Both Kaz's and Maymouna's families eventually agree to the marriage, and Kaz prepares to travel to Lahore, Pakistan. Zoe, documenting the entire process, follows them to Pakistan, learning more about Pakistani culture and traditions along the way. She is constantly nagged by her mother for failing to find a suitable man herself, and so through the trip, she hopes to learn more about whether a relationship with someone chosen by her parents could work.

In Pakistan, Kaz prepares for his wedding and is constantly interviewed by Zoe about details of his feelings towards Maymouna and the marriage. He is determined that if he keeps a positive attitude, the wedding will work out. However, on the inside Kaz seems to have his doubts too. Zoe mentions their first kiss in a treehouse behind their homes and he deflects by berating her for failing to find someone because she is too focused on finding the perfect person, so she does not allow anyone to get close to her.

On the henna night, Kaz observes Maymouna smoking marijuana, then drinking a large amount of alcohol and dancing wildly all over the floor. He comes to realise she is not the woman he thought she was. Frustrated and confused, Kaz leaves the event with Zoe and stumbles upon a Qawwali performance in the inner streets of Old Lahore. He explains to her what the Qawwal is singing about, which causes him to realise that his ideas of love align with Zoe's, but he has chosen to ignore them. Shortly afterwards, Kaz and Zoe try to explain their feelings to one another, but are not able to do so.

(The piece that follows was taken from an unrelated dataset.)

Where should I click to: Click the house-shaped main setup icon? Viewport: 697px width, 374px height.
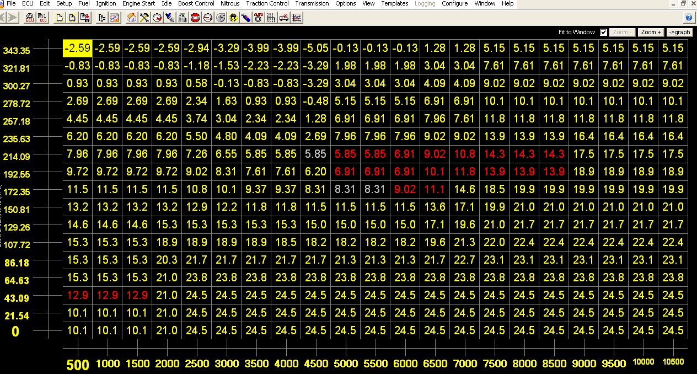point(131,18)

The next day, as Kaz marries Maymouna, Zoe witnesses an emotional rukhsati. On return to London, Zoe finally completes her film and begins dating James, a "stable" man her mother set her up with. With Zoe's film now completed, the Khan family is invited to a screening of the rough cut. On the same night, James breaks up with Zoe because he thinks she is in love with Kaz and he is merely her "plan B". Zoe becomes angry at her mother for setting her up with James in the first place, and accuses her of judging her for her choices.

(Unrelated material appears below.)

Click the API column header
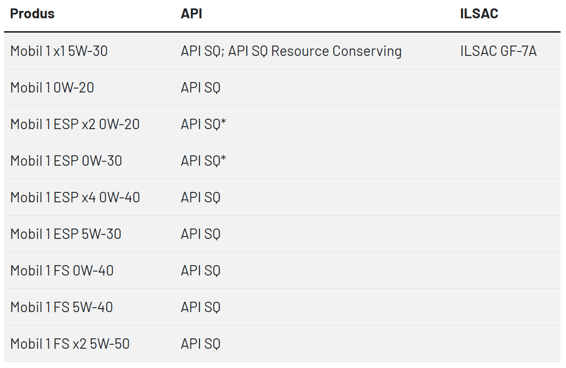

Zoe's film ends up upsetting the Khan family for revealing that Kaz's sister, Jamila, had been disowned by the Khans for choosing to marry a white and Jewish man. The film is then rejected by Zoe's producers as it was filmed through a "white lens". However, Maymouna loves it and tells Zoe it is beautiful.

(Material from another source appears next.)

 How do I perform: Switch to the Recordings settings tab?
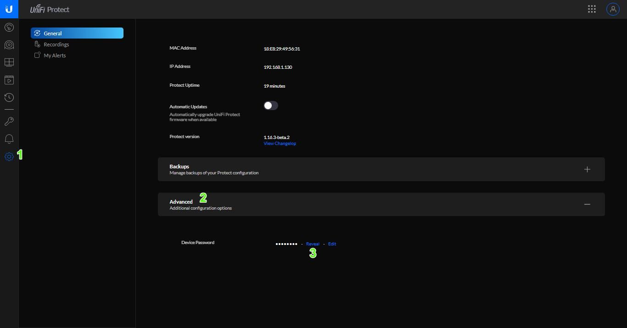click(56, 44)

Over the next few weeks, Maymouna and Kaz's marriage gradually deteriorates as neither develops any feelings for the other. Kaz is determined to make it work, but he says the only way to make it work would be to pretend. Maymouna eventually confesses to Kaz that she is in love with someone else.

As Eid approaches, Zoe plans to travel to Turkey to take a break from all her emotional stress. Her mother insists that she admires Zoe for her independence and never judged her for any of the choices she made.

The Stevensons are invited over by the Khans for the Eid celebration and Kaz reveals to everyone that he is divorced. Kaz also invites back his estranged sister Jamila, her husband, and their baby. The family are finally reunited, and Jamila takes the baby to Nani Jan to hold. Zoe is overwhelmed by the reconciliation and leaves, but Kaz follows her. He finds her in the treehouse and they kiss, confessing their feelings for each other but promising to take things slowly.

==Production==
In November 2020, it was announced Lily James, Emma Thompson and Shazad Latif had joined the cast of the film, with Shekhar Kapur directing from a screenplay by Jemima Khan, who would also serve as a producer on the film, alongside Tim Bevan and Eric Fellner who would produce under their Working Title Films banner, with StudioCanal to distribute. In January 2021, Rob Brydon, Shabana Azmi, Sajal Ali and Asim Chaudhry joined the cast of the film; Brydon does not appear in the final film.

Principal photography began in December 2020.

==Reception==
 Metacritic, which uses a weighted average, assigned the film a score of 59 out of 100, based on 22 critics, indicating "mixed or average" reviews.